■ **TEXT FOR ANALYSIS**:
..........
The proband (III.3) was a 45-year-old woman with a BMI of 34.8 kg/m2 who presented with elevated liver enzymes (AST, 60 U/L and ALT, 32 U/L) and hepatic steatosis (Figure 1A). She further developed cirrhosis and required liver transplantation. Her father (II.1) was diagnosed with NAFLD at the age of 59 years and subsequently died due to cirrhosis. Her elder brother (III.1), who has a BMI of 22.5 kg/m2, was diagnosed with alcoholic liver disease (ALD) and hepatic cirrhosis. Her daughter (III.5), who had a BMI of 41.6 kg/m2, developed NAFLD in her early teens and had some associated fibrosis on liver biopsy. A clinical description of the family members is provided in Supplemental Table 3.

Whole exome sequencing identified a heterozygous missense mutation in INSR (NC_000019: g.7117153A>G; NM_000208: c.4063T>C, NP_000199: p.Y1355H; rs766457461) that was shared by all affected (II1, III1, III3 and IV5) family members, but none of the unaffected (II.2 and IV.4) family members. The allele was present in gnomAD (v2.1.1) in two of 141,348 individuals (MAF 7.1 × 10−6). A similar very low frequency of the allele (MAF of 7.6 × 10−6) was seen in TOPMed (freeze 8).

Two other variants in ESCO2 (chr 8) and BCL7A (chr 12) co-segregated with FLD in the family (Supplemental Table 4). Because both genes are expressed at very low levels in the liver and adipose tissues (https://www.gtexportal.org/home/gene/ESCO2, https://www.gtexportal.org/home/gene/BCL7A) and neither gene has been previously linked to FLD, we eliminated these two variants from further consideration. None of the missense, nonsense, splicing, or frameshift variants found in the known FLD susceptibility genes (including PNPLA3, TM6SF2, GCKR, and MBOAT7), co-segregated with FLD in Family L860548.
..........
■ **EXERCISE DATA**:
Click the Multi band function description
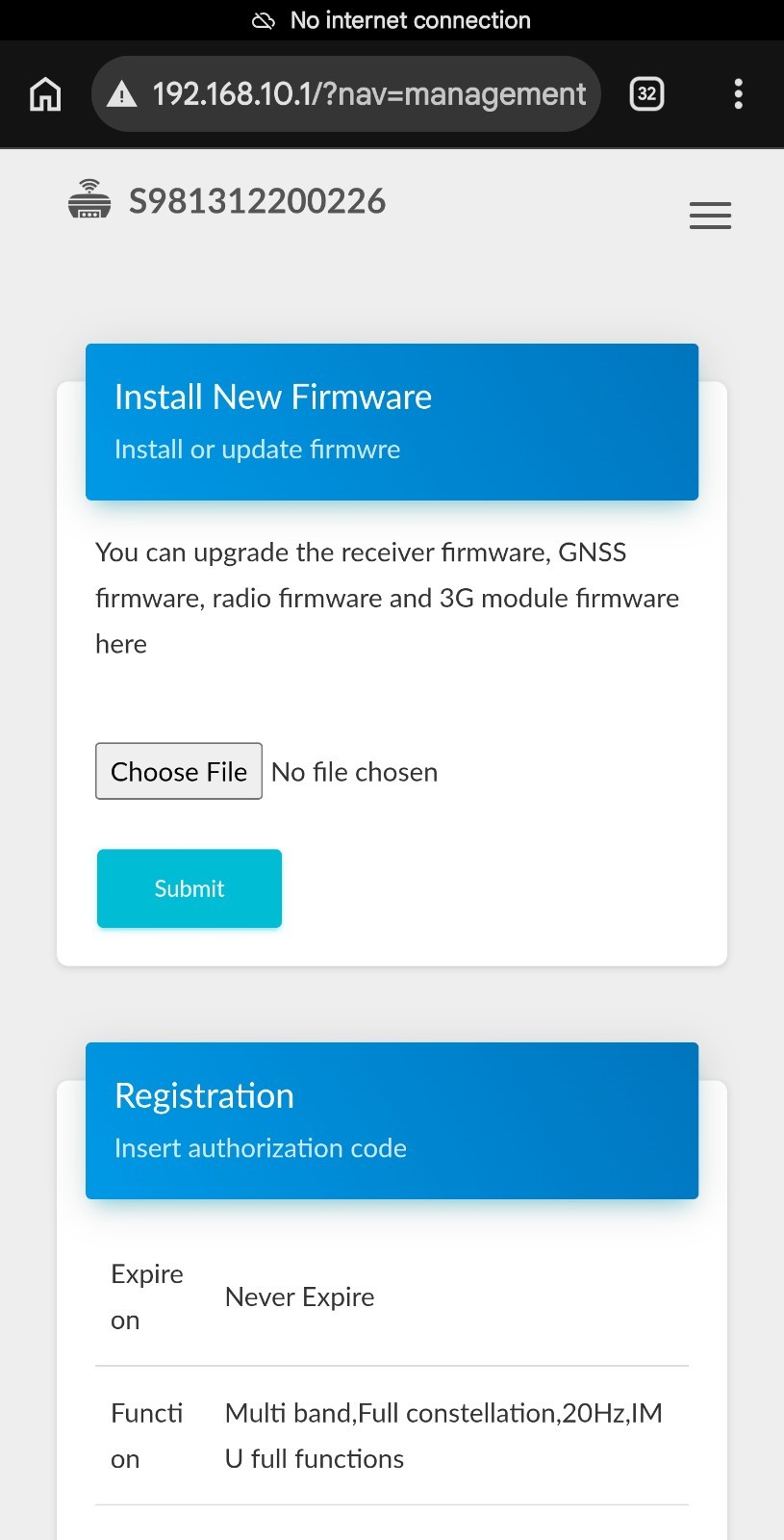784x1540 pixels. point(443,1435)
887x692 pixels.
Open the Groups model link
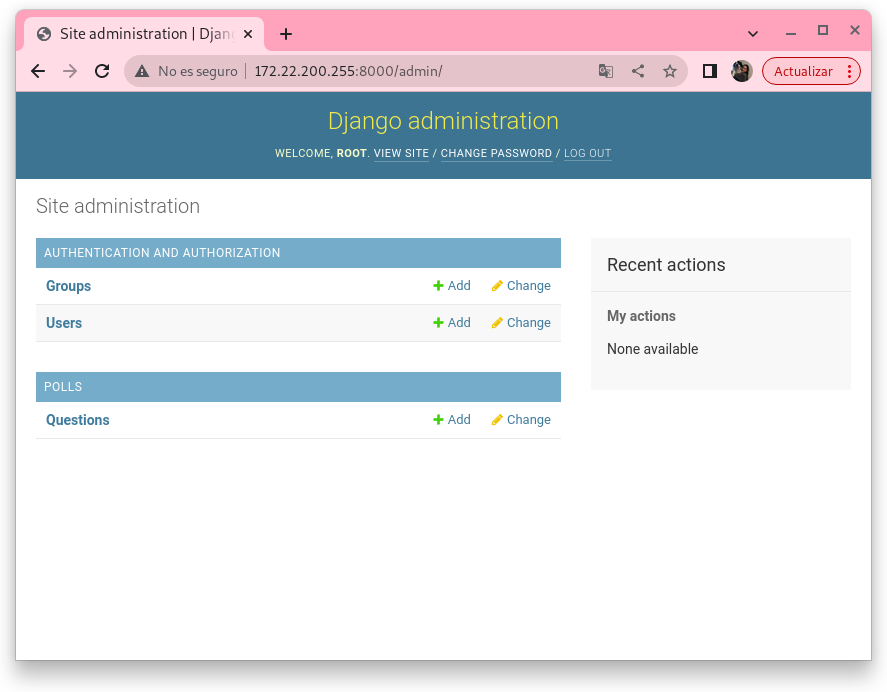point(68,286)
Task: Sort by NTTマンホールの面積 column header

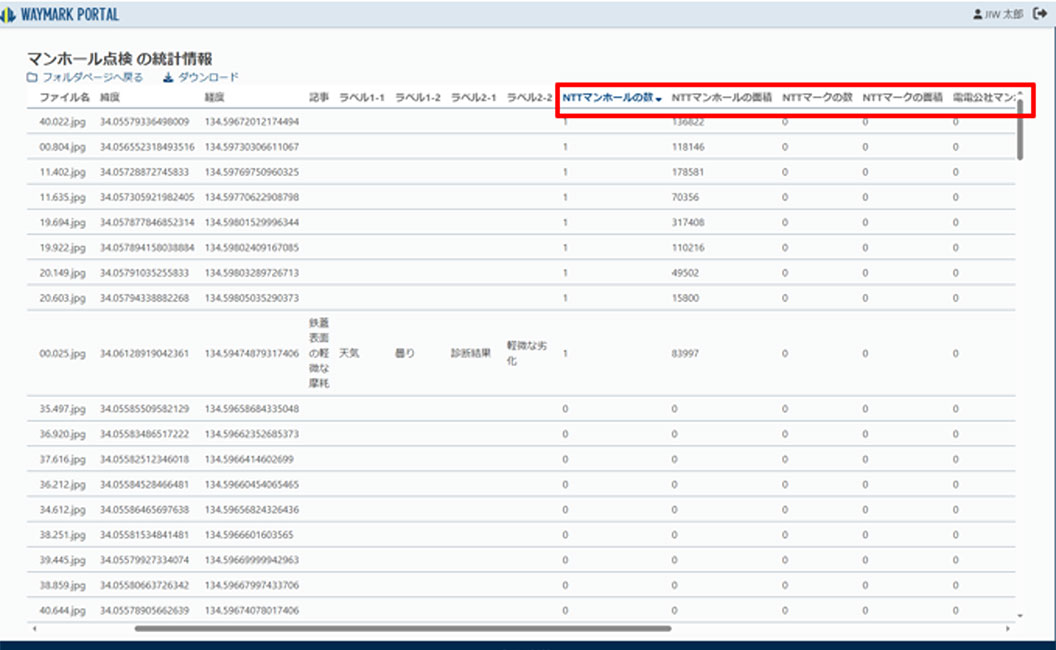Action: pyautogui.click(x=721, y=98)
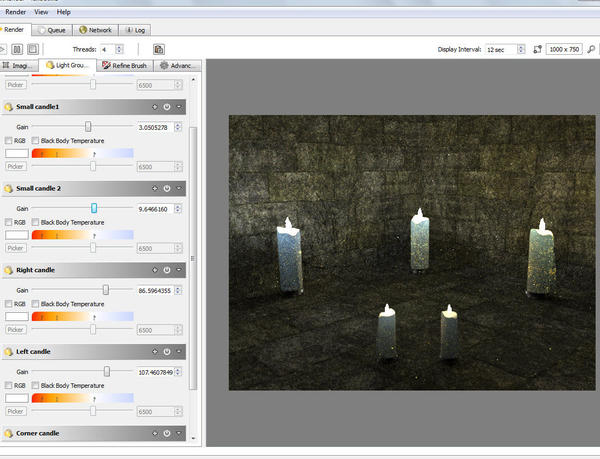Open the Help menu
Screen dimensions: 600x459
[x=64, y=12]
..........
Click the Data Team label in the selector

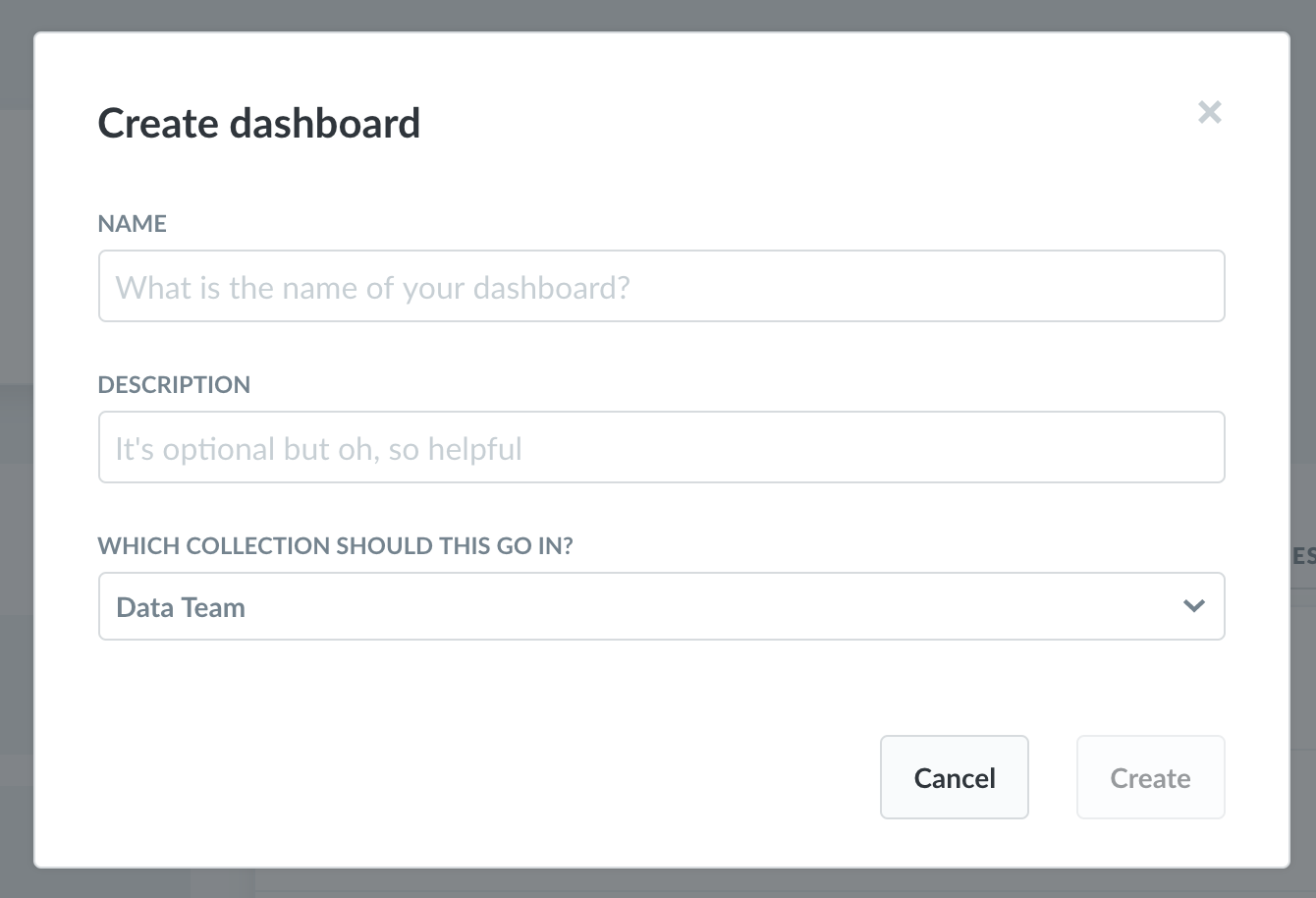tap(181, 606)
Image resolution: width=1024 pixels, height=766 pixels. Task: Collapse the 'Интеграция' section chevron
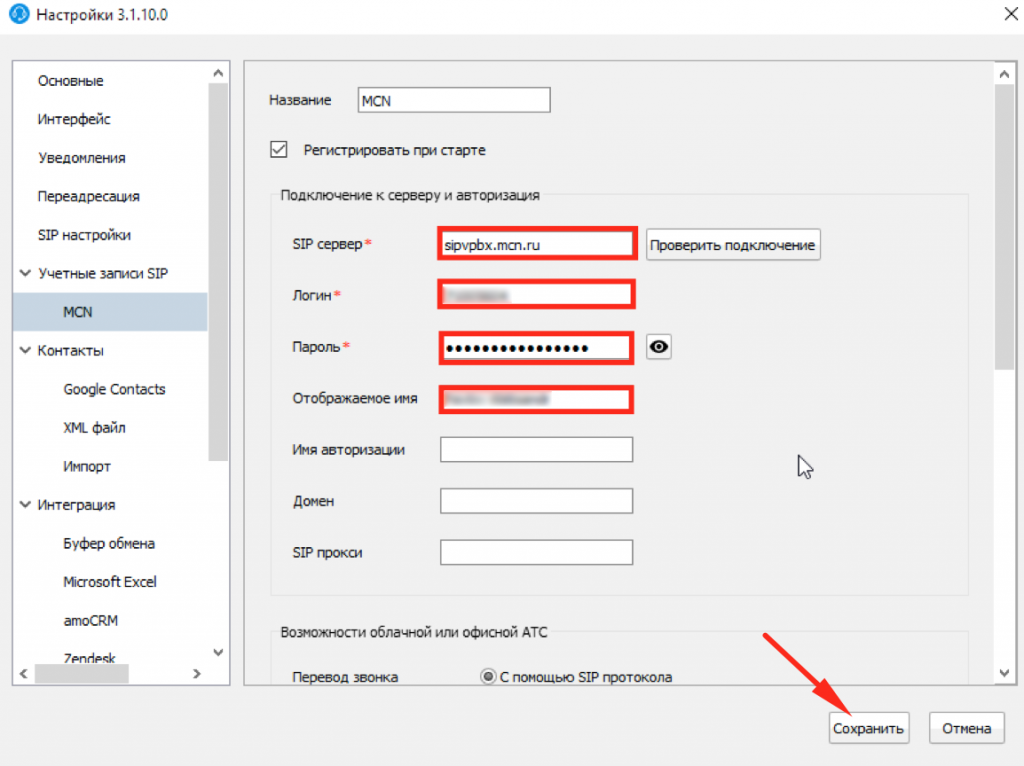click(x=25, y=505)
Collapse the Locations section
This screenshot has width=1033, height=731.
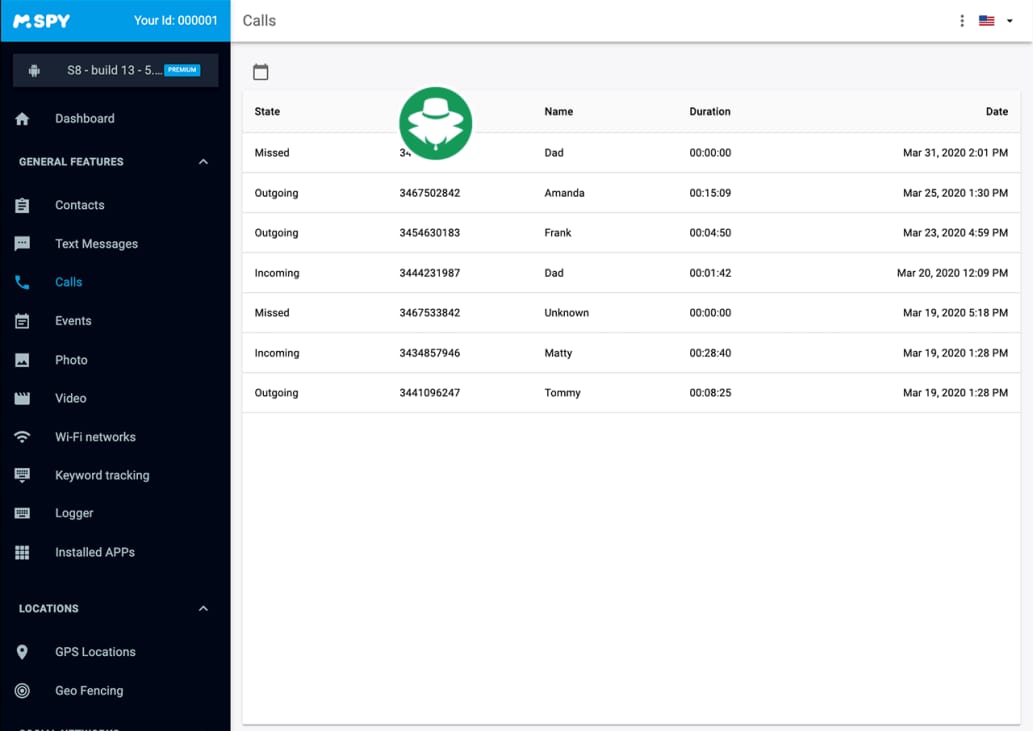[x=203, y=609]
..........
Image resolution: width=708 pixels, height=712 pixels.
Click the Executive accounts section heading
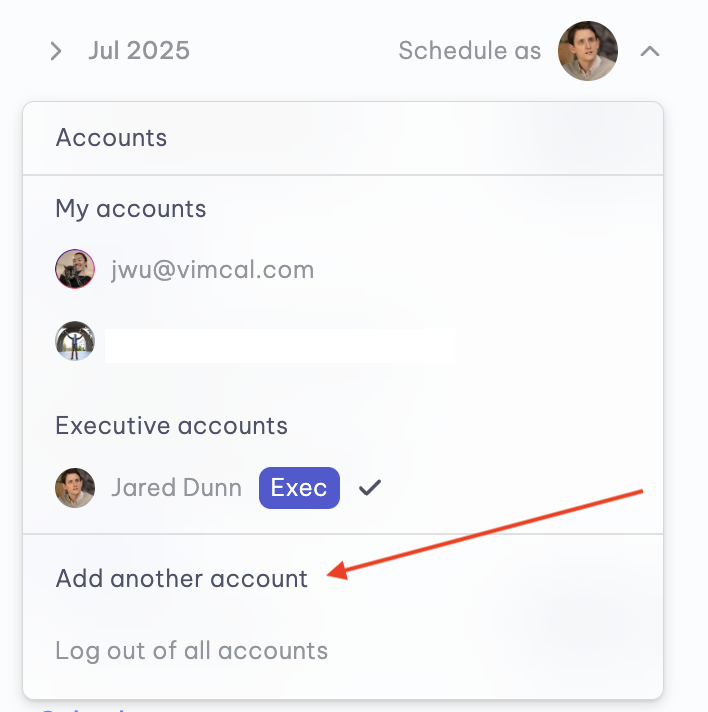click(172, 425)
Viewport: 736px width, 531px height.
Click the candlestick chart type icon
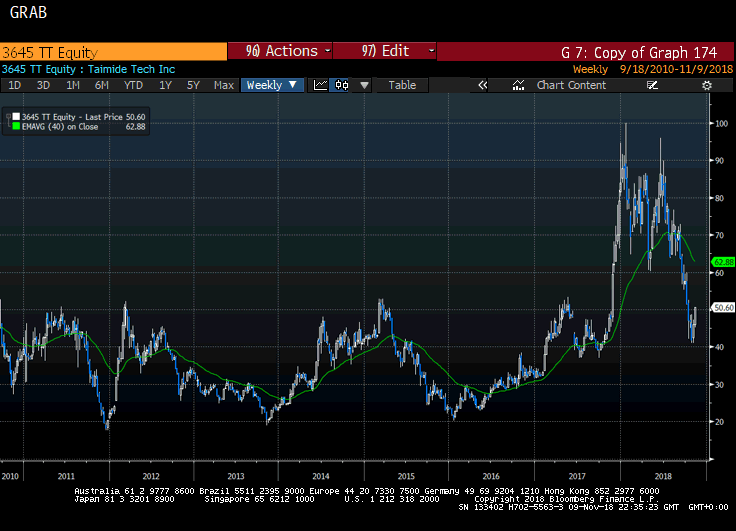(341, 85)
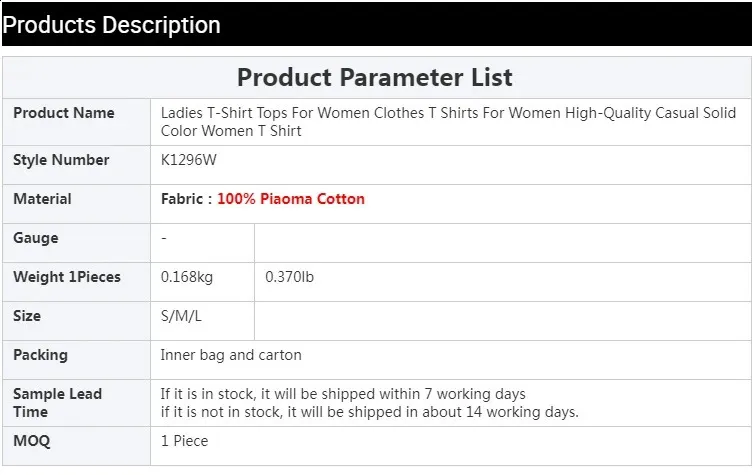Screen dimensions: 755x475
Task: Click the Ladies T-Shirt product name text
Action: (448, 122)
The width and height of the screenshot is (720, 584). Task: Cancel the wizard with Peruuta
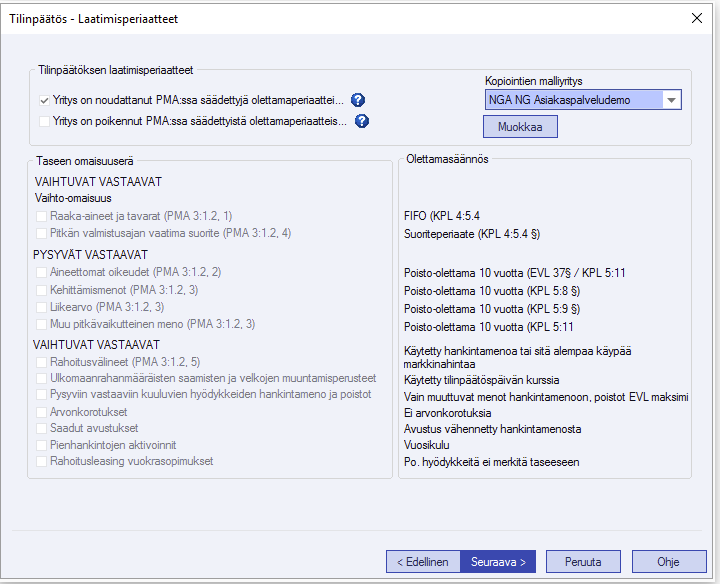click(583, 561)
..........
■ **PROBLEM 1**:
List every gene that the case description above names as a known FLD susceptibility gene.
■ **PROBLEM 2**:
According to the case description, at what age was the proband's father diagnosed with NAFLD?

■ **REPLY 1**:
PNPLA3, TM6SF2, GCKR, MBOAT7

■ **REPLY 2**:
At the age of 59 years.